SOURCE>
......
The fascinating thing to me about Clara is that this is almost exactly what she does in her time on Doctor Who. But - and here's the important bit - she does it all on purpose. Clara's defining trait is recentering the narrative on herself, in explicit defiance of the conventions to which we have become accustomed. The primary plot arc of Series 9 is the Doctor spinning himself ever more out of character on her behalf - and Clara calling him out on it, complete with explicit discussion of the Rules and the ways in which they are being broken. And of course, Clara is the ultimate self-insert character, but she is no one's self-insert but her own - literally inserting herself into the Doctor's timeline across all of time and space. I made the point in my Oswin post that Clara's echoes are crucially not Clara - but they might well be Clara's Mary Sues.
I hesitate to talk about 'canon' in Doctor Who, because there is a large percentage of the fandom that is allergic to that word, but let me rather say that there are established patterns within the televised continuity, and one of those established patterns is the necessity of shaking up or dramatically changing the established pattern every so often. This can last a single episode (remember when the TARDIS was pink?), a couple of seasons or a complete arc (remember when the Doctor was stuck on Earth? remember when the Doctor was married???), or be a permanent game changer (remember when the Doctor stopped being William Hartnell? Remember when the Doctor became the Hero of the show rather than its primary problem?). It's a vital part of keeping the show interesting and varied, and we always hate it. This is probably why Clara has been so divisive a character: she is another one of these shake-ups. She steps in and makes herself the main character, in open defiance of the fact that that has been the Doctor since about 1964. And why shouldn't she? Everyone has the right to be the hero of their own story, and she's a powerful enough personality to bring us all along with her. Clara is remarkable though in that the narrative does not punish her for this absolute insistence on her own agency or try to put her back in her place: Clara's place is the one she has carved out for herself.
......
DO THIS> Using the essay about Clara, explain in one to three sentences why Clara has been such a divisive character.

(Collection entries)
......
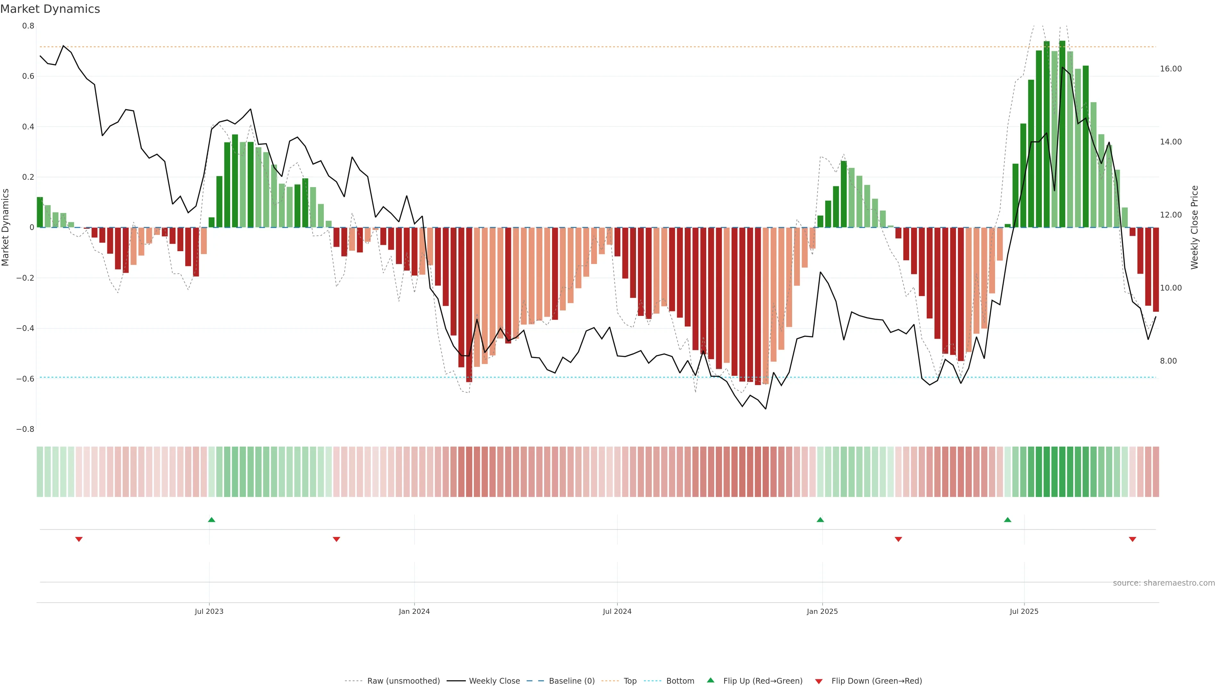Toggle the Weekly Close legend entry
This screenshot has height=692, width=1231.
pos(494,681)
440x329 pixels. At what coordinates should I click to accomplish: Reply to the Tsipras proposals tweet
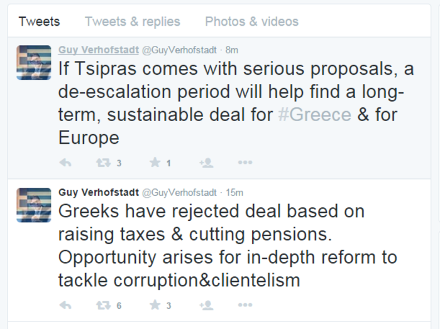point(65,163)
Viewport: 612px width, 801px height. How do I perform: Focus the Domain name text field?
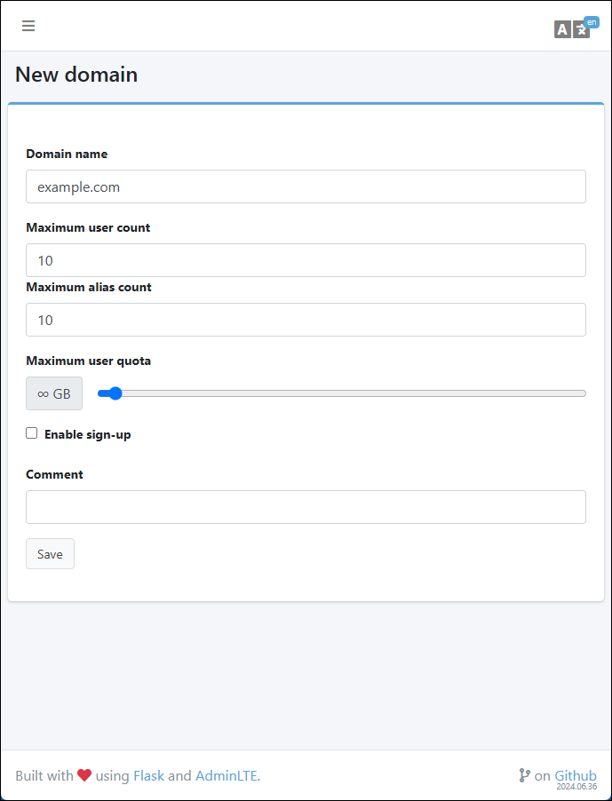[x=306, y=186]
......
THE SOLUTION> Clara is another of the periodic shake-ups of the show's established patterns. The essay says these shake-ups keep the show interesting and varied but that viewers always hate them. In her case, she makes herself the main character, in open defiance of the Doctor having held that role since about 1964.